### Required work
Exactly and without additions, transcribe the line that contains "Select the GitHub folder" and every line after it in the data.
━━━ Given information
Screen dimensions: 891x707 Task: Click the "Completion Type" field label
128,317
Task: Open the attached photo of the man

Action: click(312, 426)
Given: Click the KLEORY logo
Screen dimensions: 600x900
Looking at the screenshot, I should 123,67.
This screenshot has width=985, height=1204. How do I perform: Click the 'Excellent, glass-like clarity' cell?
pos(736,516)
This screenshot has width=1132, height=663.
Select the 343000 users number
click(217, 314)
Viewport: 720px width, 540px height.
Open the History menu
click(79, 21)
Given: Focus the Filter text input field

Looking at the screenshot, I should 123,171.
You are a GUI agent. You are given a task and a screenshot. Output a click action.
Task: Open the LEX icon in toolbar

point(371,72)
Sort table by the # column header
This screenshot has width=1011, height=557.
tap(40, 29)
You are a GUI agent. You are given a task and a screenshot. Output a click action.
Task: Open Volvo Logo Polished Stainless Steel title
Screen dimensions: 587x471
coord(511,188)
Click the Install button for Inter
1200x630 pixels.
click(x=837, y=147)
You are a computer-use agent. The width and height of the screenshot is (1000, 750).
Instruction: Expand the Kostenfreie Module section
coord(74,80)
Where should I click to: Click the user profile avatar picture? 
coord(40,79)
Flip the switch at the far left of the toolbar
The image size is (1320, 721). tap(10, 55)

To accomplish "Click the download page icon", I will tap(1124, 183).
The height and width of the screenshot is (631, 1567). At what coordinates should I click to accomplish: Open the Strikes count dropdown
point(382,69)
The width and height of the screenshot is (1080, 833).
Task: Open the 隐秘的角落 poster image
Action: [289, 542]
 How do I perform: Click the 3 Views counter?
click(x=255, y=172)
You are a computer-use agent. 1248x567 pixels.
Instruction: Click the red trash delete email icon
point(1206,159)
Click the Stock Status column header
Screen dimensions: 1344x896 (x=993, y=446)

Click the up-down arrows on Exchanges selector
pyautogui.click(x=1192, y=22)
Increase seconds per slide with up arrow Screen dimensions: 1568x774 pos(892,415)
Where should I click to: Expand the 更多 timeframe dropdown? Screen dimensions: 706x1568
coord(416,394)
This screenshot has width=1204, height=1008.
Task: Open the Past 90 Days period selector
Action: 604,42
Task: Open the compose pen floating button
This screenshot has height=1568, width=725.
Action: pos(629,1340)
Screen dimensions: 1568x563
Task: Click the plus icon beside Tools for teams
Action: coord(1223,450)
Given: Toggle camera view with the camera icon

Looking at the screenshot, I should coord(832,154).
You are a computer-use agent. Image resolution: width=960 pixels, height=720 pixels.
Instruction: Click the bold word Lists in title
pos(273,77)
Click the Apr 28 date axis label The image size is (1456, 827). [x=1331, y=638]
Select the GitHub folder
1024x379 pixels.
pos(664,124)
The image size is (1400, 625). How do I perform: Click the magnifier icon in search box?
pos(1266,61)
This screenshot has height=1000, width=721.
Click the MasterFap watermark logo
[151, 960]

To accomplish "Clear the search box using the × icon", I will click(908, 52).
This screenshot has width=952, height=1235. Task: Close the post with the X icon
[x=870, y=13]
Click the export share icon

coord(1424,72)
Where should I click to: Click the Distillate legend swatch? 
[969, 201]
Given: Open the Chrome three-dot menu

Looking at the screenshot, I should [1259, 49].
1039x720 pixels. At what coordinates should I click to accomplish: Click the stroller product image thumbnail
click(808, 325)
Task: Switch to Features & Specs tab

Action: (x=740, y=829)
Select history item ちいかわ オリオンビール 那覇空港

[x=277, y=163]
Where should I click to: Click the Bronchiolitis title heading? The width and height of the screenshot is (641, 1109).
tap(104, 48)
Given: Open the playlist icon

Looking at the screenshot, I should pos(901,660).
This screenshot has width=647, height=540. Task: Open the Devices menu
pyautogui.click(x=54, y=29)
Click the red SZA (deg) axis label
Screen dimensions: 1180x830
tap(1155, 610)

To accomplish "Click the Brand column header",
━━━━━━
### Exercise solution
Select the GitHub folder
1024x379 pixels.
pos(664,124)
The image size is (1400, 625). How do I perform: Click the magnifier icon in search box?
pos(1266,61)
This screenshot has height=1000, width=721.
Click the MasterFap watermark logo
[151, 960]

To accomplish "Clear the search box using the × icon", I will click(908, 52).
This screenshot has width=952, height=1235. Task: Close the post with the X icon
[x=870, y=13]
Click the export share icon

coord(1424,72)
Where should I click to: Click the Distillate legend swatch? 
[969, 201]
Given: Open the Chrome three-dot menu

Looking at the screenshot, I should [1259, 49].
1039x720 pixels. At what coordinates should I click to accomplish: Click the stroller product image thumbnail
click(808, 325)
Task: Switch to Features & Specs tab

Action: (x=740, y=829)
Select history item ちいかわ オリオンビール 那覇空港

[x=277, y=163]
Where should I click to: Click the Bronchiolitis title heading? The width and height of the screenshot is (641, 1109).
tap(104, 48)
Given: Open the playlist icon

Looking at the screenshot, I should pos(901,660).
This screenshot has width=647, height=540. Task: Open the Devices menu
pyautogui.click(x=54, y=29)
Click the red SZA (deg) axis label
Screen dimensions: 1180x830
tap(1155, 610)

To accomplish "Click the Brand column header",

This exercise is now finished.